Revere’s nocturnal gallop through the villages around Boston, famously undertaken to spread the news of a planned raid by British soldiers, lasted well into the small hours: hence the darkened landscape in Wood’s picture, which maps Revere’s path as a shadowed ribbon of roadway unfurling through a quiet spring night. Behind the horse and rider, dots of light pierce the depths of the picture’s darkness; ahead, the clapboard houses are still sleeping. The strategic vantage point seems to anticipate the victory to come. Few other painters in the 1930s were able to match this inspired mix of history and legend, or do so much to animate a composition. Against the twisting road, Wood sets the slower curves of stream and river; in contrast to the lollipop trees in the distance is the delicate tracery of those in the foreground, which, as befits an April evening in New England, are just leafing out.

Longfellow’s poem, composed on the eve of the Civil War, shares something of Revere’s minatory purpose. Wood seems ready to trade the poet’s rousing rum-tum-tum for a more melodic refrain. It is only in retrospect, having turned away from the pleasures of Wood’s sleeping landscape, that we grasp how distant Revere’s valour has become. For Wood, past and present both work best when they are treated as myth.

Perhaps this is the reason America After the Fall seems such a timely exhibition. Again and again it confronts us with paintings that struggle with questions of tone, from a time when for many Americans, the country seemed distinctly out of tune. What is a fallen nation? Where is its future? Has the national dream ceded to a dystopian vision? What makes up this new world? Chewing gum and speakeasies, shore leave and lynchings, swing music and roustabouts? What then of farm and factory labour, when livelihoods are lost?

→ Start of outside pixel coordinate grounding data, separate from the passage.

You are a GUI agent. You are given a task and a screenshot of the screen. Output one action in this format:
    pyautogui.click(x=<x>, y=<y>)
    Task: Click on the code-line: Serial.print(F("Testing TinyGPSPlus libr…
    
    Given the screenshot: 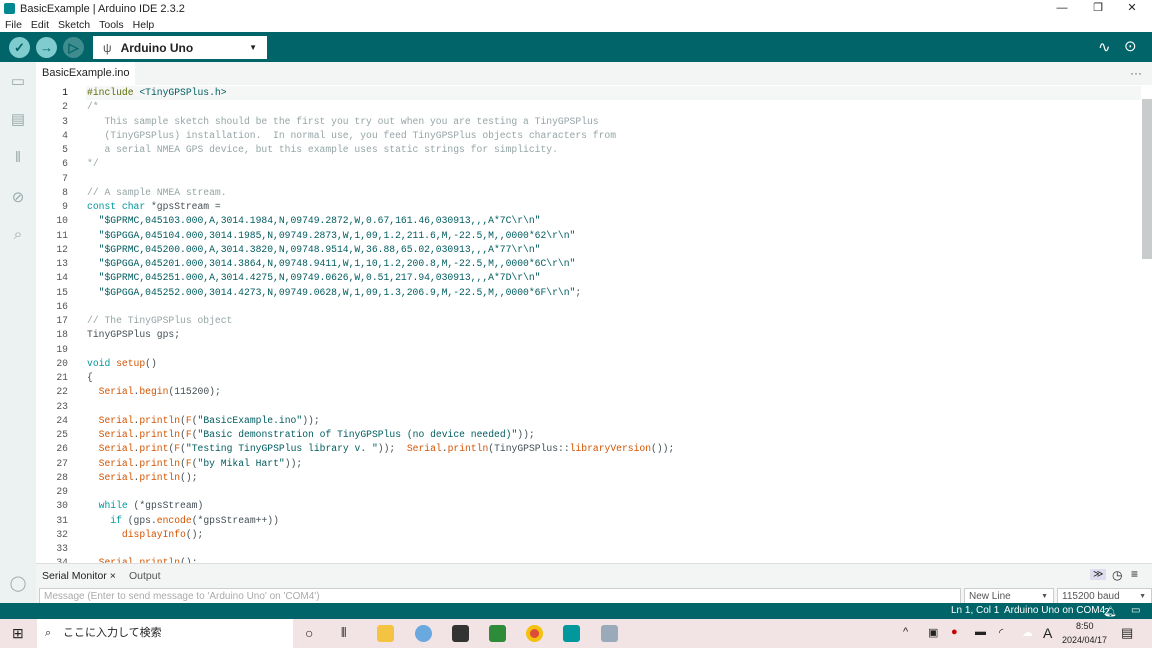 What is the action you would take?
    pyautogui.click(x=381, y=449)
    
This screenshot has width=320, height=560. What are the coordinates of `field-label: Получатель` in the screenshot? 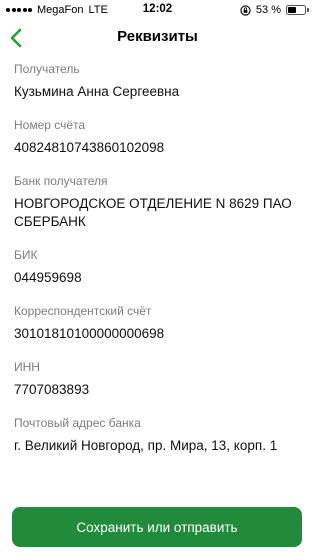 It's located at (47, 69).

For Wood, such losses divulged a set of subjects he was eager to paint. Take the farmer and his daughter, that dour upright pair whose faces, the artist said, had ‘stretched out long to match the style of their house’. In 1930, the year Wood painted American Gothic, farm foreclosures, like bank failures, were at record levels. What better moment to transform a portrait of a Midwestern couple into an icon of embattled probity? Together they make an anxious stand in front of their clapboard gothicky cottage, defending the lace-curtained windows, the begonias on the porch. All of it is scrupulously rendered, yet the result is pure myth or, better, pure history, for which Wood’s sister and his dentist were enlisted to pose.

Charles Sheeler’s ‘American Landscape’ (1930)

Charles Sheeler’s ‘American Landscape’ (1930)

Wood was not the only artist of his generation who was able to figure the national ‘fall’. The RA show puts many of them on view. No one should miss the chance to study Charles Sheeler in particular, who in the boom years of the late 1920s found himself working for the Ford Motor Company at their vast River Rouge complex outside Detroit. His American Landscape of 1930 was one result, a picture that fashioned a formal geometry from industrial building types, and in the process managed to transform the stock imagery of ‘energetic labour’ into a world without work. Almost nothing moves in Sheeler’s American vista, just factory smoke, the river’s surface, and a single running worker, who will never reach his goal.

Sheeler, like Wood, was trying to find some means of depicting what had happened, or even was still happening, in an America where without warning, work had ground to a halt. Is that present now safely past? American Landscape, American Gothic, Daughters of Revolution, Haunted House: the story told by these titles no longer seems so securely a thing of the past.